0
votes

I am making a blog service using express and apollo-express along with mongodb (mongoose).

I made some mutation queries, but I have no success with obtaining the args of a mutation query.

Now I am asking for how I should structure my mutation query in order to make the thing work. thanks.

error:

"message": "Blog validation failed: title: Path title is required., slug: Path slug is required."

the query:

mutation ($input: BlogInput) {
  newBlog(input: $input) {
    title
    slug
  }
}

the query variables:

{
  "input": {
    "title": "ABC",
    "slug": "abc"
  }
}

part of my graphql schema:

type Blog {
    id: ID!
    title: String!
    slug: String!
    description: String
    users: [User]!
    posts: [Post]!
}

input BlogInput {
    title: String!
    slug: String!
    description: String
}

extend type Mutation {
    newBlog(input: BlogInput): Blog
}

part of my resolvers:

import Blog from './blog.model'
export const blogs = async () => {
    const data = await Blog.find().exec()
    return data
}
export const newBlog = async (_, args) => {
    const data = await Blog.create({ title: args.title, slug: args.slug })
    return data
}

part of my database schema (mongoose):

import mongoose from 'mongoose'
const Schema = mongoose.Schema
const blogSchema = Schema({
    title: {
        type: String,
        required: true
    },
    slug: {
        type: String,
        required: true,
        unique: true
    },
    description: {
        type: String
    },
    users: {
        type: [Schema.Types.ObjectId],
        ref: 'User'
    },
    posts: {
        type: [Schema.Types.ObjectId],
        ref: 'Post'
    }
})
export default mongoose.model('Blog', blogSchema)
1
It's a little unclear what you mean by "no success with obtaining the args of a mutation query". Are the args returning undefined inside your resolver?
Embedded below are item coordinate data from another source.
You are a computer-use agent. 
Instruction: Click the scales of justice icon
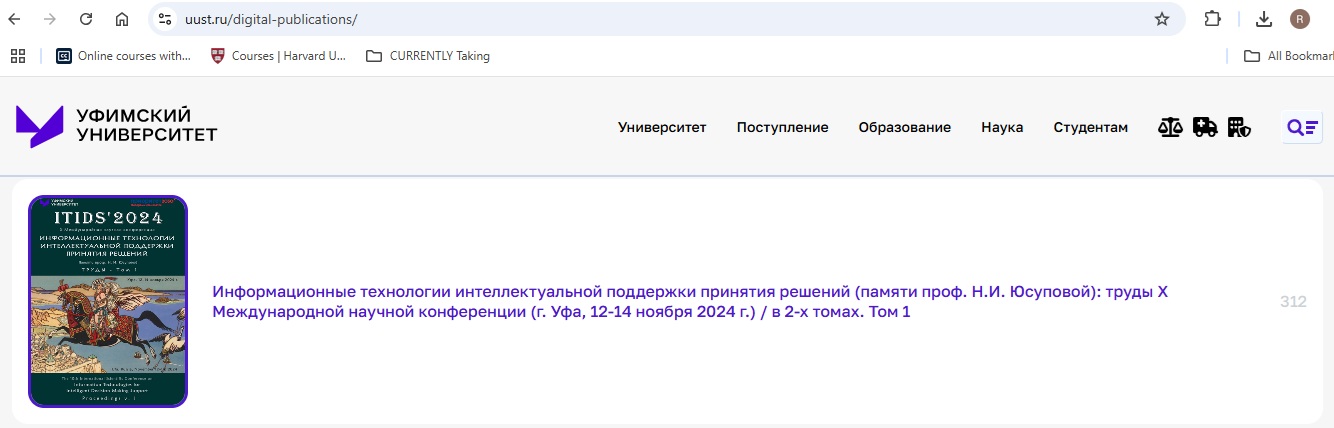pos(1170,127)
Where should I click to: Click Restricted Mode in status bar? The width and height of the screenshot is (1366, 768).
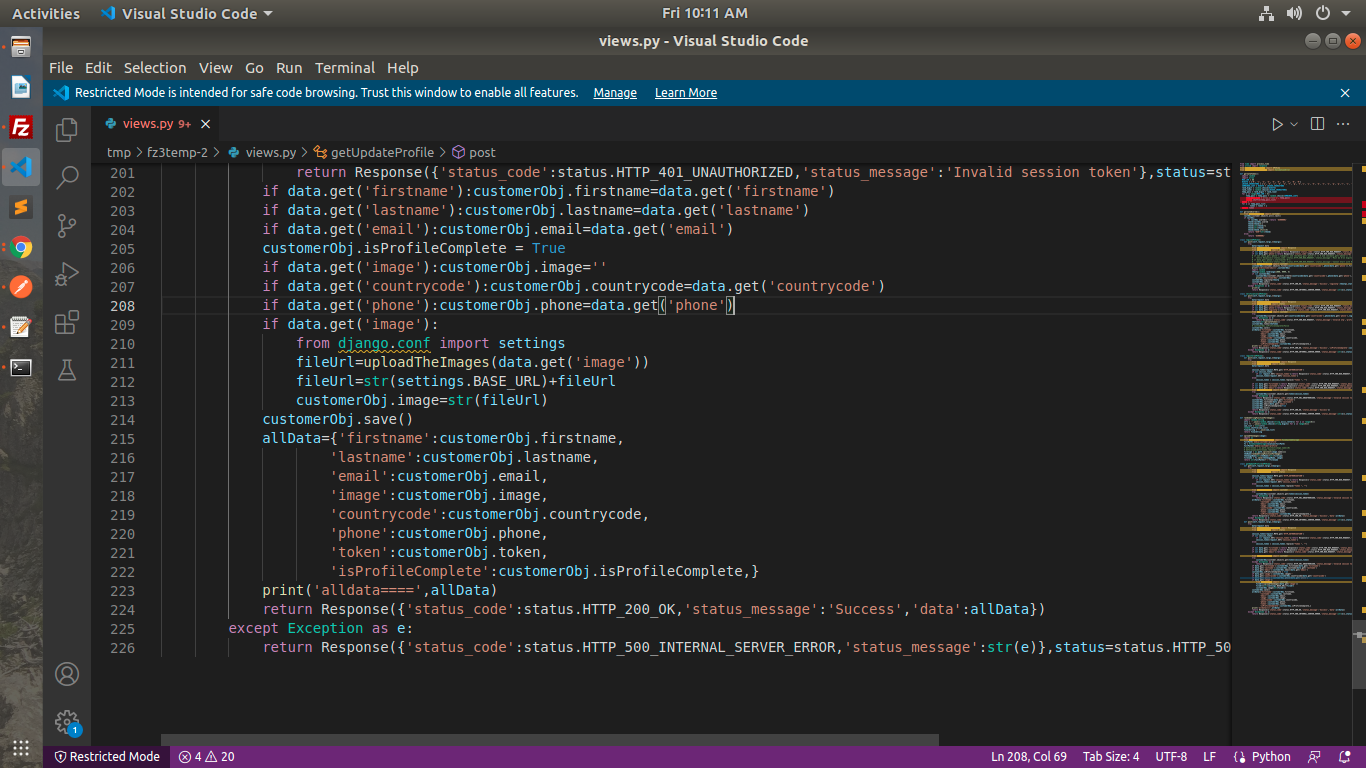[x=107, y=757]
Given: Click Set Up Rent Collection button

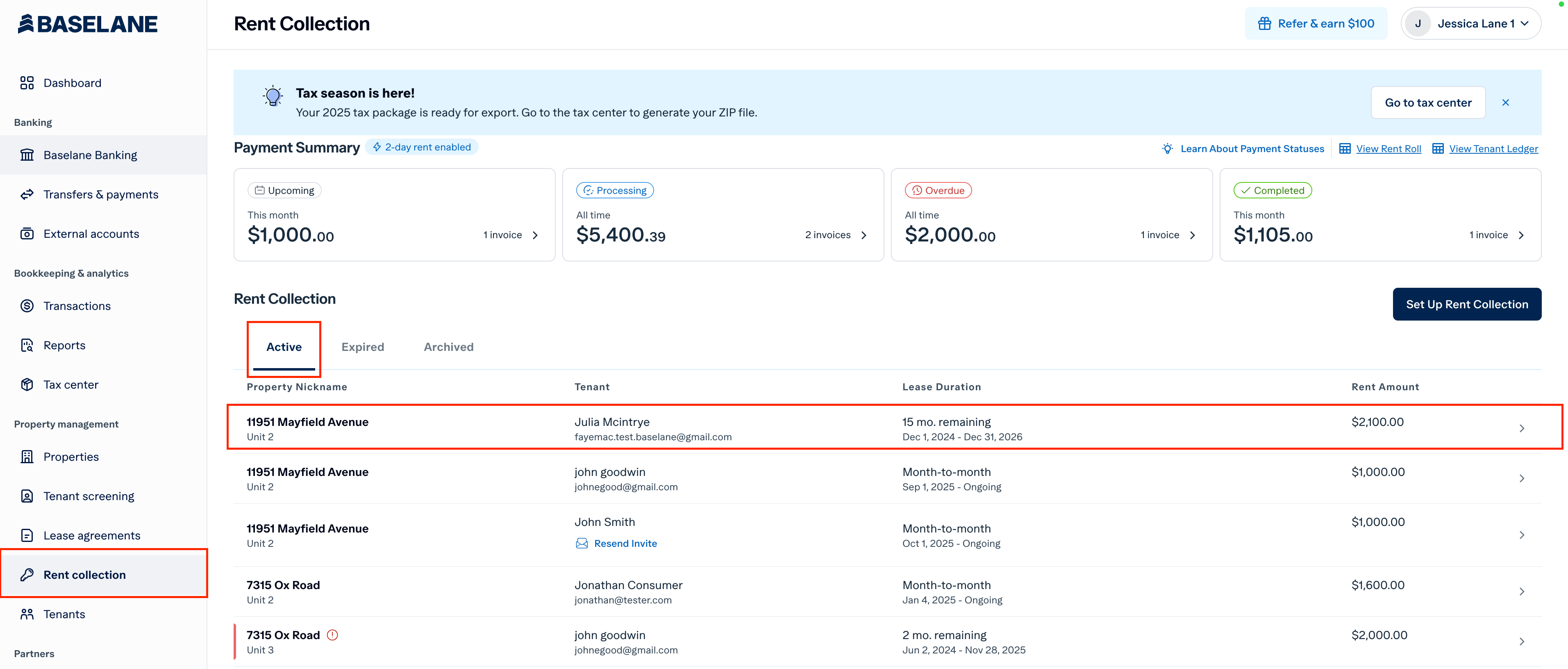Looking at the screenshot, I should (x=1467, y=304).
Please update your question to include whatever errors or unexpected behavior you are seeing.Daniel Rearden
I have updated the questionTimo Müller

1 Answers

0
votes

You've defined your newBlog mutation to accept a single argument named input. From what I can tell, you're correctly passing that argument to the mutation using a variable. Your resolver receives a map of the arguments passed to the field being resolved. That means you can access individual properties of the input object like this:

export const newBlog = async (_, args) => {
    const data = await Blog.create({ title: args.input.title, slug: args.input.slug })
    return data
}

Note, you may want to make input non-nullable (i.e. set the type to BlogInput!), otherwise your resolver will need to handle the possibility of args.input returning undefined.